Under the budget proposal, the state tax rate would rise from the current 3.07 percent to 4.49 percent, starting in July.
The tax raise would apply to individuals making more than $49,000 or families making more than $84,000.
Others would get a tax cut. Overall, 67 percent of taxpayers would see their taxes lowered or stay the same, according to the governor’s office.
“The question isn’t whether taxes are unpleasant or necessary, or both. The real question is whether everybody is paying a fair share and whether we are all getting our money’s worth,” Gov. Wolf said during his 2021 Budget Address.
Senate Republicans heavily criticized the proposal, saying workers shouldn’t have to pay more taxes amid the pandemic.
“We can see that it was full of massive tax increases and massive spending.
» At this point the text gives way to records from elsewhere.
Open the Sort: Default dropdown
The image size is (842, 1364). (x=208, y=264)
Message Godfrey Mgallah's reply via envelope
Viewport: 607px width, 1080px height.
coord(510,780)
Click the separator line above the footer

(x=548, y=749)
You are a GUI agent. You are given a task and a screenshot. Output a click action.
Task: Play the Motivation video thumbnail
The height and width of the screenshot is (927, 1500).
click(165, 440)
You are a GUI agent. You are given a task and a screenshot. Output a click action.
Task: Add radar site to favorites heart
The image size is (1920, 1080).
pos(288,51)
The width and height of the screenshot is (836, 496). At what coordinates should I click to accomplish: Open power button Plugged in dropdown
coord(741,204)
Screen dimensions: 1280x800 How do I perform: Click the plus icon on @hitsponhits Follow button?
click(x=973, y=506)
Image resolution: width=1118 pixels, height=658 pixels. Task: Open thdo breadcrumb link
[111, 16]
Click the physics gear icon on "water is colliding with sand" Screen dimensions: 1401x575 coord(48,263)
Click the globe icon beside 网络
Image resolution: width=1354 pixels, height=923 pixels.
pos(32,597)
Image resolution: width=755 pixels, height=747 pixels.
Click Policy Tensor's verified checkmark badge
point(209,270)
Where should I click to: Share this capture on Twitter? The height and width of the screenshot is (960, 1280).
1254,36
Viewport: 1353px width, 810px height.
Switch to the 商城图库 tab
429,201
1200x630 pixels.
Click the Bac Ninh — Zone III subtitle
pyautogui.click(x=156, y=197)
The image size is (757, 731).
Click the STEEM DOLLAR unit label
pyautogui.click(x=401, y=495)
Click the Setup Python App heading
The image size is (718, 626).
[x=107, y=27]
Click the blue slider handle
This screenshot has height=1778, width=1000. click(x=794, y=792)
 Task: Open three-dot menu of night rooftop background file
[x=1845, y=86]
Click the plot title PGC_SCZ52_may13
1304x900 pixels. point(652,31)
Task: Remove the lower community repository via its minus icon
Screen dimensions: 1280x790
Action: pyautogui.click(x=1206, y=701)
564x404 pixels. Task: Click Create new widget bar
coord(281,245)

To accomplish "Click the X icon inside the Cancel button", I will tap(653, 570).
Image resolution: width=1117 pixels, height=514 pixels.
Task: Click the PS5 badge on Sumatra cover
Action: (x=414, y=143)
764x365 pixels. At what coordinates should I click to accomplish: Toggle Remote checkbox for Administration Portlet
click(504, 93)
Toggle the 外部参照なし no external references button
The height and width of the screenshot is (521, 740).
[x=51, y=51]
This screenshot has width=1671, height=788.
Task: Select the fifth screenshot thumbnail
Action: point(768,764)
I find that a little tone deaf to what is happening here in Pennsylvania, when our economy is in shambles because of COVID,” said Senate Majority Leader Kim Ward (R-Westmoreland).
The changes would net the state an additional $3 billion each year, according to the governor’s office.
Senate Democrats praised the budget proposal as a start to solving Pennsylvania’s long-term budget deficit.
“There are some laudable goals outlined here by our governor and many of the investments reflect requests we have seen from constituents across the state,” Senate Minority Leader Jay Costa (D-Allegheny) said in a statement.
The budget will have to pass the House and Senate, both Republican-controlled.
Leadership of both parties stressed the need to find compromise so the budget can be finalized and signed by the state deadline, June 30.